Chinese hackers gained control over NASA’s Jet Propulsion Laboratory (JPL) in November, which could have allowed them delete sensitive files, add user accounts to mission-critical systems, upload hacking tools, and more -- all at a central repository of U.S. space technology, according to a report released Wednesday afternoon by the Office of the Inspector General.
That report revealed scant details of an ongoing investigation into the incident against the Pasadena, Calif., lab, noting only that cyberattacks against the JPL involved Chinese-based Internet Protocol (IP) addresses.
Paul K. Martin, NASA's inspector general, put his conclusions bluntly.
"The attackers had full functional control over these networks," he wrote.

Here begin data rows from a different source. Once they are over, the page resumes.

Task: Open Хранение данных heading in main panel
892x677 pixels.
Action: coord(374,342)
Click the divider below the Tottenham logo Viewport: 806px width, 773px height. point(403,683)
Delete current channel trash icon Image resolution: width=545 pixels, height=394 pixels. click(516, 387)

Martin released written testimony about the attacks in the report "NASA Cybersecurity: An Examination of the Agency’s Information Security," presented to the House Science, Space and Technology Committee investigations panel on Wednesday. It details a host of security lapses and breaches of protocol at the space agency.
"In 2010 and 2011, NASA reported 5,408 computer security incidents that resulted in the installation of malicious software on or unauthorized access to its systems," his report states. "These incidents spanned a wide continuum from individuals testing their skill to break into NASA systems, to well-organized criminal enterprises hacking for profit."